Start of Data supplied

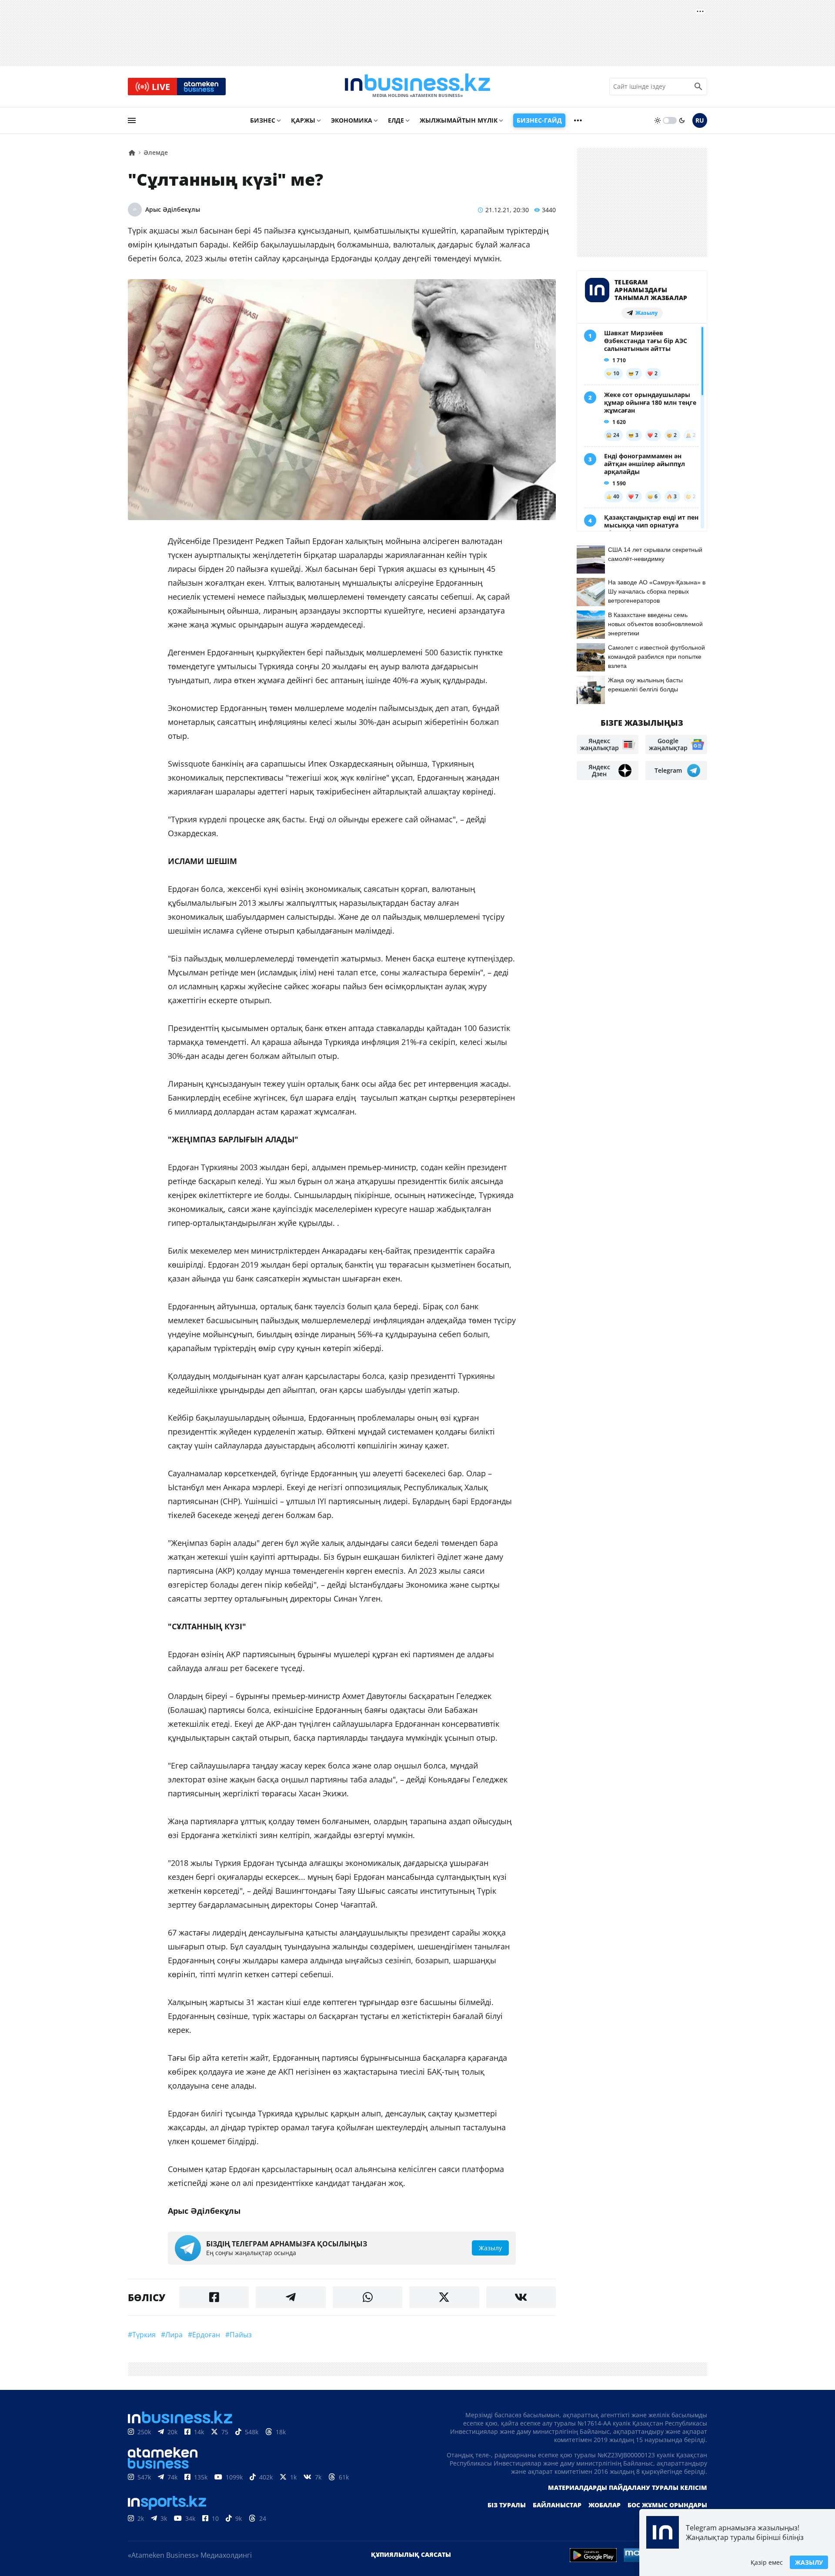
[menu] (132, 120)
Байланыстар (557, 2505)
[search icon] (698, 86)
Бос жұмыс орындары (667, 2505)
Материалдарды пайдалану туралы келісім (627, 2487)
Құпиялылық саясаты (411, 2554)
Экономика (351, 120)
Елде (396, 120)
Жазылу (809, 2562)
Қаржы (303, 120)
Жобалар (604, 2505)
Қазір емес (767, 2562)
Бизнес (262, 120)
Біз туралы (507, 2505)
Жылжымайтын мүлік (459, 120)
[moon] (681, 120)
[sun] (657, 120)
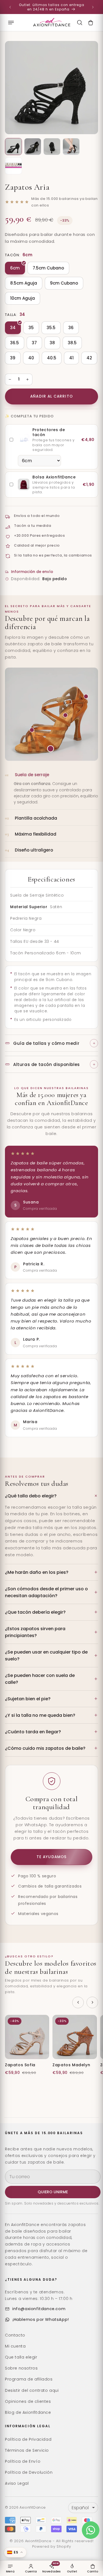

End of Data supplied

▶ _Exercise prompt_
The records above are to be restated word for word, excluding all pictures.

▶ _Exercise response_
[menu] (132, 120)
Байланыстар (557, 2505)
[search icon] (698, 86)
Бос жұмыс орындары (667, 2505)
Материалдарды пайдалану туралы келісім (627, 2487)
Құпиялылық саясаты (411, 2554)
Экономика (351, 120)
Елде (396, 120)
Жазылу (809, 2562)
Қаржы (303, 120)
Жобалар (604, 2505)
Қазір емес (767, 2562)
Бизнес (262, 120)
Біз туралы (507, 2505)
Жылжымайтын мүлік (459, 120)
[moon] (681, 120)
[sun] (657, 120)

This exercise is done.